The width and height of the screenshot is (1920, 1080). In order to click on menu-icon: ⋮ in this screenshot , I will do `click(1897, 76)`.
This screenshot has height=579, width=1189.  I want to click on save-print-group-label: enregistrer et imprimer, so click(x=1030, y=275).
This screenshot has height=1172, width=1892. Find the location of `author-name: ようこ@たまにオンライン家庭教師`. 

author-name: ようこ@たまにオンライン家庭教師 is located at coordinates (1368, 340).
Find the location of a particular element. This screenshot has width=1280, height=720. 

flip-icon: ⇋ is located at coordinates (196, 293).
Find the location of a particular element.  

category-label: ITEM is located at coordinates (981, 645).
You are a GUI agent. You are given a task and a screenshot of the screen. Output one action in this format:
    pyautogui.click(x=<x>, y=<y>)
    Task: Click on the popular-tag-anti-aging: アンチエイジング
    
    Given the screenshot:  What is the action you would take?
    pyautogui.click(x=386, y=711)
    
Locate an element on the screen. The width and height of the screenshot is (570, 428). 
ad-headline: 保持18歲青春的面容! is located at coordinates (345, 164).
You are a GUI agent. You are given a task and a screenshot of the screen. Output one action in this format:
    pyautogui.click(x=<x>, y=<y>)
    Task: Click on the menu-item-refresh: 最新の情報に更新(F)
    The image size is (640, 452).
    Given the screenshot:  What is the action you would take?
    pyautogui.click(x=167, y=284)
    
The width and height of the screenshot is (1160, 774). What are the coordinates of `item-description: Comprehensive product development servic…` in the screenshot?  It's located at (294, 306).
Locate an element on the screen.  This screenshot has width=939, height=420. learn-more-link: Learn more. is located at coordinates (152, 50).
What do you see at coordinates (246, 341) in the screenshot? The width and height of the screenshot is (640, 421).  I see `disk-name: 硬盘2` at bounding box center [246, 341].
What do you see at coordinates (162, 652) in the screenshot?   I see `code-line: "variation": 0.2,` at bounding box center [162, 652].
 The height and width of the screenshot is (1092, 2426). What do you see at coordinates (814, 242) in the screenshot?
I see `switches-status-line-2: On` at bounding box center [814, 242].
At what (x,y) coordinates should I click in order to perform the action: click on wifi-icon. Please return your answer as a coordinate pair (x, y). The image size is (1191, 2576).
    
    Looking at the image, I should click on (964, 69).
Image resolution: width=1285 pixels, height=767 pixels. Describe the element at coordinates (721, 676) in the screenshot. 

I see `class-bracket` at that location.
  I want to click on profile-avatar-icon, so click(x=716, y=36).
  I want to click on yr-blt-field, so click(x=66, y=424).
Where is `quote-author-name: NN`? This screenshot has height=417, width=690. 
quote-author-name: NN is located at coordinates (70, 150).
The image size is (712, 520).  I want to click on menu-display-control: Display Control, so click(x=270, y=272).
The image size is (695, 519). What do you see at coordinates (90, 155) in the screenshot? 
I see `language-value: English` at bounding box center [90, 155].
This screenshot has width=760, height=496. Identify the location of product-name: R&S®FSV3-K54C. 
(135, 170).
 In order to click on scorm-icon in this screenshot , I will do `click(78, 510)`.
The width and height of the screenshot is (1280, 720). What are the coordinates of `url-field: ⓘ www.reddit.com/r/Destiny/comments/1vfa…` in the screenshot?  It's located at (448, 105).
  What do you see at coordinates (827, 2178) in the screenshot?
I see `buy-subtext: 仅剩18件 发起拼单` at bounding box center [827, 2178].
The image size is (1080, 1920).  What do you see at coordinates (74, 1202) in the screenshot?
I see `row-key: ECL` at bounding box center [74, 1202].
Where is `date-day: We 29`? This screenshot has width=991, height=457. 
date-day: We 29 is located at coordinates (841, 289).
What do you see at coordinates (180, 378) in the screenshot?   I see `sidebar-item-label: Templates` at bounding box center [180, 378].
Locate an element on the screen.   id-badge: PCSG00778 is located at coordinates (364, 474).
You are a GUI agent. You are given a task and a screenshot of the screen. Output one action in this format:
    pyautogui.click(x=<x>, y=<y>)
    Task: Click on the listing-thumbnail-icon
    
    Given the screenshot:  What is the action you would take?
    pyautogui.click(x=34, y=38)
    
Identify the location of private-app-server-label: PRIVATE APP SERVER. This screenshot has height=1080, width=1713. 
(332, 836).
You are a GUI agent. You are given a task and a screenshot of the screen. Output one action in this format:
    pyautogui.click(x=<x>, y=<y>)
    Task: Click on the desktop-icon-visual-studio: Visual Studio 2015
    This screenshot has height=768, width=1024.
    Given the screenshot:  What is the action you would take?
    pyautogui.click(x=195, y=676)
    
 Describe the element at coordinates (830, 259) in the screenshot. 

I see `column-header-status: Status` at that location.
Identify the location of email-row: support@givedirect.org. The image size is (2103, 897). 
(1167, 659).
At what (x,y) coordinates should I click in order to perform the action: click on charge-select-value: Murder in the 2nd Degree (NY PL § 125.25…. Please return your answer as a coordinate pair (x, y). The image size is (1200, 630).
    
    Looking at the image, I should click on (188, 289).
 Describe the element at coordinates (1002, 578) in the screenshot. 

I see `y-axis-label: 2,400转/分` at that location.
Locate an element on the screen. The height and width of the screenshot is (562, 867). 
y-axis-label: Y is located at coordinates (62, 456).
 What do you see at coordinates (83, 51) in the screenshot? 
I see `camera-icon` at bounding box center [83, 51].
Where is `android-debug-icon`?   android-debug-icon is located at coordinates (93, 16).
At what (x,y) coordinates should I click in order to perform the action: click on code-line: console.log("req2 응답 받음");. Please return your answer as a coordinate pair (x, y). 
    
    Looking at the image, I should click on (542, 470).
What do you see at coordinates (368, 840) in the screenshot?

§ **Task instructions**
Render all of the material above as a JSON array of strings, with one string per line and blank lines omitted.

§ **Answer to this exercise**
[
  "The width and height of the screenshot is (1920, 1080). In order to click on menu-icon: ⋮ in this screenshot , I will do `click(1897, 76)`.",
  "This screenshot has height=579, width=1189.  I want to click on save-print-group-label: enregistrer et imprimer, so click(x=1030, y=275).",
  "This screenshot has height=1172, width=1892. Find the location of `author-name: ようこ@たまにオンライン家庭教師`. ",
  "author-name: ようこ@たまにオンライン家庭教師 is located at coordinates (1368, 340).",
  "Find the location of a particular element. This screenshot has width=1280, height=720. ",
  "flip-icon: ⇋ is located at coordinates (196, 293).",
  "Find the location of a particular element.  ",
  "category-label: ITEM is located at coordinates (981, 645).",
  "You are a GUI agent. You are given a task and a screenshot of the screen. Output one action in this format:",
  "    pyautogui.click(x=<x>, y=<y>)",
  "    Task: Click on the popular-tag-anti-aging: アンチエイジング",
  "    Given the screenshot:  What is the action you would take?",
  "    pyautogui.click(x=386, y=711)",
  "Locate an element on the screen. The width and height of the screenshot is (570, 428). ",
  "ad-headline: 保持18歲青春的面容! is located at coordinates (345, 164).",
  "You are a GUI agent. You are given a task and a screenshot of the screen. Output one action in this format:",
  "    pyautogui.click(x=<x>, y=<y>)",
  "    Task: Click on the menu-item-refresh: 最新の情報に更新(F)",
  "    The image size is (640, 452).",
  "    Given the screenshot:  What is the action you would take?",
  "    pyautogui.click(x=167, y=284)",
  "The width and height of the screenshot is (1160, 774). What are the coordinates of `item-description: Comprehensive product development servic…` in the screenshot?  It's located at (294, 306).",
  "Locate an element on the screen.  This screenshot has width=939, height=420. learn-more-link: Learn more. is located at coordinates (152, 50).",
  "What do you see at coordinates (246, 341) in the screenshot? The width and height of the screenshot is (640, 421).  I see `disk-name: 硬盘2` at bounding box center [246, 341].",
  "What do you see at coordinates (162, 652) in the screenshot?   I see `code-line: \"variation\": 0.2,` at bounding box center [162, 652].",
  " The height and width of the screenshot is (1092, 2426). What do you see at coordinates (814, 242) in the screenshot?",
  "I see `switches-status-line-2: On` at bounding box center [814, 242].",
  "At what (x,y) coordinates should I click in order to perform the action: click on wifi-icon. Please return your answer as a coordinate pair (x, y). The image size is (1191, 2576).",
  "    Looking at the image, I should click on (964, 69).",
  "Image resolution: width=1285 pixels, height=767 pixels. Describe the element at coordinates (721, 676) in the screenshot. ",
  "I see `class-bracket` at that location.",
  "  I want to click on profile-avatar-icon, so click(x=716, y=36).",
  "  I want to click on yr-blt-field, so click(x=66, y=424).",
  "Where is `quote-author-name: NN`? This screenshot has height=417, width=690. ",
  "quote-author-name: NN is located at coordinates (70, 150).",
  "The image size is (712, 520).  I want to click on menu-display-control: Display Control, so click(x=270, y=272).",
  "The image size is (695, 519). What do you see at coordinates (90, 155) in the screenshot? ",
  "I see `language-value: English` at bounding box center [90, 155].",
  "This screenshot has width=760, height=496. Identify the location of product-name: R&S®FSV3-K54C. ",
  "(135, 170).",
  " In order to click on scorm-icon in this screenshot , I will do `click(78, 510)`.",
  "The width and height of the screenshot is (1280, 720). What are the coordinates of `url-field: ⓘ www.reddit.com/r/Destiny/comments/1vfa…` in the screenshot?  It's located at (448, 105).",
  "  What do you see at coordinates (827, 2178) in the screenshot?",
  "I see `buy-subtext: 仅剩18件 发起拼单` at bounding box center [827, 2178].",
  "The image size is (1080, 1920).  What do you see at coordinates (74, 1202) in the screenshot?",
  "I see `row-key: ECL` at bounding box center [74, 1202].",
  "Where is `date-day: We 29`? This screenshot has width=991, height=457. ",
  "date-day: We 29 is located at coordinates (841, 289).",
  "What do you see at coordinates (180, 378) in the screenshot?   I see `sidebar-item-label: Templates` at bounding box center [180, 378].",
  "Locate an element on the screen.   id-badge: PCSG00778 is located at coordinates (364, 474).",
  "You are a GUI agent. You are given a task and a screenshot of the screen. Output one action in this format:",
  "    pyautogui.click(x=<x>, y=<y>)",
  "    Task: Click on the listing-thumbnail-icon",
  "    Given the screenshot:  What is the action you would take?",
  "    pyautogui.click(x=34, y=38)",
  "Identify the location of private-app-server-label: PRIVATE APP SERVER. This screenshot has height=1080, width=1713. ",
  "(332, 836).",
  "You are a GUI agent. You are given a task and a screenshot of the screen. Output one action in this format:",
  "    pyautogui.click(x=<x>, y=<y>)",
  "    Task: Click on the desktop-icon-visual-studio: Visual Studio 2015",
  "    This screenshot has height=768, width=1024.",
  "    Given the screenshot:  What is the action you would take?",
  "    pyautogui.click(x=195, y=676)",
  " Describe the element at coordinates (830, 259) in the screenshot. ",
  "I see `column-header-status: Status` at that location.",
  "Identify the location of email-row: support@givedirect.org. The image size is (2103, 897). ",
  "(1167, 659).",
  "At what (x,y) coordinates should I click in order to perform the action: click on charge-select-value: Murder in the 2nd Degree (NY PL § 125.25…. Please return your answer as a coordinate pair (x, y). The image size is (1200, 630).",
  "    Looking at the image, I should click on (188, 289).",
  " Describe the element at coordinates (1002, 578) in the screenshot. ",
  "I see `y-axis-label: 2,400转/分` at that location.",
  "Locate an element on the screen. The height and width of the screenshot is (562, 867). ",
  "y-axis-label: Y is located at coordinates (62, 456).",
  " What do you see at coordinates (83, 51) in the screenshot? ",
  "I see `camera-icon` at bounding box center [83, 51].",
  "Where is `android-debug-icon`?   android-debug-icon is located at coordinates (93, 16).",
  "At what (x,y) coordinates should I click in order to perform the action: click on code-line: console.log(\"req2 응답 받음\");. Please return your answer as a coordinate pair (x, y). ",
  "    Looking at the image, I should click on (542, 470).",
  "What do you see at coordinates (368, 840) in the screenshot?"
]